■ **Data for processing**
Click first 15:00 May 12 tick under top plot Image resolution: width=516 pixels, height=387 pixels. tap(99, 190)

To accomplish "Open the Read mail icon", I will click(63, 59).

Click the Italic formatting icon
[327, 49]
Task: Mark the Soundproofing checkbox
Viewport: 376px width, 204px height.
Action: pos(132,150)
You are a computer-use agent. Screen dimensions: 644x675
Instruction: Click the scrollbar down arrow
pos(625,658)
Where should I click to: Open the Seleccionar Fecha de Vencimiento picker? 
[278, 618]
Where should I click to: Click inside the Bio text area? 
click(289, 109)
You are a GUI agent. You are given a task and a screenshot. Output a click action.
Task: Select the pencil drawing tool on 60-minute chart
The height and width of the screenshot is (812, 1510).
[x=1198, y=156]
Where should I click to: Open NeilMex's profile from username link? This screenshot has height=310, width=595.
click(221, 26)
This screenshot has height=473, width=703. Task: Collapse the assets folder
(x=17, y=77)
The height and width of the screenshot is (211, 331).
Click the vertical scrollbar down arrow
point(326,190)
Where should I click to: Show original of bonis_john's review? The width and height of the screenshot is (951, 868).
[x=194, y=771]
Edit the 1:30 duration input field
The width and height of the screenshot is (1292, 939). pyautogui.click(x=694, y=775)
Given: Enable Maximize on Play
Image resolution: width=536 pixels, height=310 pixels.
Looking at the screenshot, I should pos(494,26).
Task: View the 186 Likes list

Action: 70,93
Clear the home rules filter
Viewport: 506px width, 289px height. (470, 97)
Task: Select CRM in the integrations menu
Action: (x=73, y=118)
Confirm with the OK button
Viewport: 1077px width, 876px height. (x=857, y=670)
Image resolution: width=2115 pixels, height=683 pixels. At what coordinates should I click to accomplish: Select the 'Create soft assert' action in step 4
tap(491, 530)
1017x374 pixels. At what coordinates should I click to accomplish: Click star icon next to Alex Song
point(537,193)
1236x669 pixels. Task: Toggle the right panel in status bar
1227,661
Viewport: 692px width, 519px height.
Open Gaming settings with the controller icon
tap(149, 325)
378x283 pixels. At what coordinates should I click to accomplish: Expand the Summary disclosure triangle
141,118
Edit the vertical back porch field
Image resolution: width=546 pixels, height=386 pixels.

■ **Task statement**
When a line of the data above holds the string "agent", count it, and reply with the resulting number only.

■ **Task solution**
2